Онлайн-Книжки » Книги » 📜 Историческая проза » Камень и боль - Карел Шульц

Читать книгу "Камень и боль - Карел Шульц"

162
0

Шрифт:

-
+

Интервал:

-
+

Закладка:

Сделать
1 ... 3 4 5 ... 185
Перейти на страницу:

Мой дорогой Пьер Риарио… Я так любил его, что до сих пор как подумаю о нем, так сжимается сердце… Красивый юноша, молодой, статный, прекраснейший листок на древе делла Ровере, этом вечнозеленом дубе… Да, признаю, я этого хотел. Я договорился о военной помощи верного Галеаццо Мария, который должен был получить за это ломбардскую корону… да, войска его должны были неожиданно окружить Рим, все эти враждебные римские бароны и патриции должны были быть разоруженными, и я должен был отказаться от тиары в пользу своего юного племянника, моего дорогого Пьера… Какой это был гигантский замысел! Моего дорогого племянника — папой. Моего дорогого Джироламо, которого все считают моим сыном, — светским властителем… все, всю Италию соединить в духовном и светском отношении под одним жезлом, под властью одной крови, под владычеством делла Ровере…

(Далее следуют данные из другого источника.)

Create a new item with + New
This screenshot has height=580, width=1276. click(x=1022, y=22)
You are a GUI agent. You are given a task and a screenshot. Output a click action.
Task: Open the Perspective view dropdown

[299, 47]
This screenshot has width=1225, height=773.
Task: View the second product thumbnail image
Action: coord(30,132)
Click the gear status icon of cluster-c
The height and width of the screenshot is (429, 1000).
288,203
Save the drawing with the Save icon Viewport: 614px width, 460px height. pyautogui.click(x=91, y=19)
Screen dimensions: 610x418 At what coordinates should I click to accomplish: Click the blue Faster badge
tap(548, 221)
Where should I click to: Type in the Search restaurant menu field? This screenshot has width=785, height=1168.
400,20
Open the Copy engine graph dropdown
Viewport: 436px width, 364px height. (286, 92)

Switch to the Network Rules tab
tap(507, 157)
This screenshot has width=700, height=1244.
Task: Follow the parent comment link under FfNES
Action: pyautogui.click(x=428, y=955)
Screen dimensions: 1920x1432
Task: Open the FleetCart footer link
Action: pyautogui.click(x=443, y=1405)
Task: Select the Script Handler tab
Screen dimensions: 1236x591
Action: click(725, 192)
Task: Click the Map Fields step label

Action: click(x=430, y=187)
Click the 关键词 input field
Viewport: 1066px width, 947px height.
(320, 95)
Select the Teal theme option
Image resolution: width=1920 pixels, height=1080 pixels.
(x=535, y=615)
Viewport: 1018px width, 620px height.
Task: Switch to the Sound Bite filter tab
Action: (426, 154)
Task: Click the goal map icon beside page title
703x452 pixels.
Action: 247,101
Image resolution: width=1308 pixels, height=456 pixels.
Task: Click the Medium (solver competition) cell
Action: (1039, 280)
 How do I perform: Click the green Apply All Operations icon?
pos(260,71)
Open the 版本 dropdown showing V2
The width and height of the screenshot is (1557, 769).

Все шло прекрасно. И кардинал Пьер уже отрекся от своего распутного двора, ограничил свои юные кутежи, перестал так легкомысленно отзываться о святых истинах нашей веры, отпустил своих любовниц, стал готовиться к папству…

Тяжко вспомнить, я никогда не постигну этого. Никто не знал о нашем замысле, кроме нас троих да бога. И вдруг все рухнуло. Моего Пьера отравили венецианцы, а верного Галеаццо Мария убили миланские катилиновцы… Внезапно, все внезапно. Непостижимо. Знал только бог да мы трое.

Милан! Он должен был стать средоточием всей Ломбардии, а теперь там правит Галеаццев враг — Лодовико Сфорца, которого за смуглое лицо и черную душу называют Моро, — этакий пес арапский, держит в тюрьме Галеаццева сынка и грозит французский помощью. Конечно, получится новая война, опять война. Господи, я уже старик, а до сих пор мне не удался ни один из моих замыслов! А Лоренцо Медичи все удается!

Сикст крепко сжал руки и притиснул их к груди. Опять эта резкая, рвущая боль в сердце. Папское сердце грызла болезнь. Прозвонили к "Ангелюс Домини". Он не слышал.

Куда ни шагнешь, наткнешься на Медичи. К дворам других государей он отправляет послами одних только поэтов, музыкантов, художников… и тем не менее я всюду натыкаюсь на такую густую сеть соглашений, которой даже мечу моего дорогого Джироламо не разрубить. Всюду выставляет против меня своих людей. Какой-нибудь ничтожный кондотьер, с которым давно бы можно было поладить за вознаграждение из папской казны, теперь артачится. А Медичи, будто даже не замечая меня, слагает себе свои лирические строфы, спорит с платониками, собирает статуи, камеи, основывает библиотеки и академии, в то время как орудия, поджигаемые его рукой, грохочут против войск моего Джироламо в Романье, под Форли, под Иммолой…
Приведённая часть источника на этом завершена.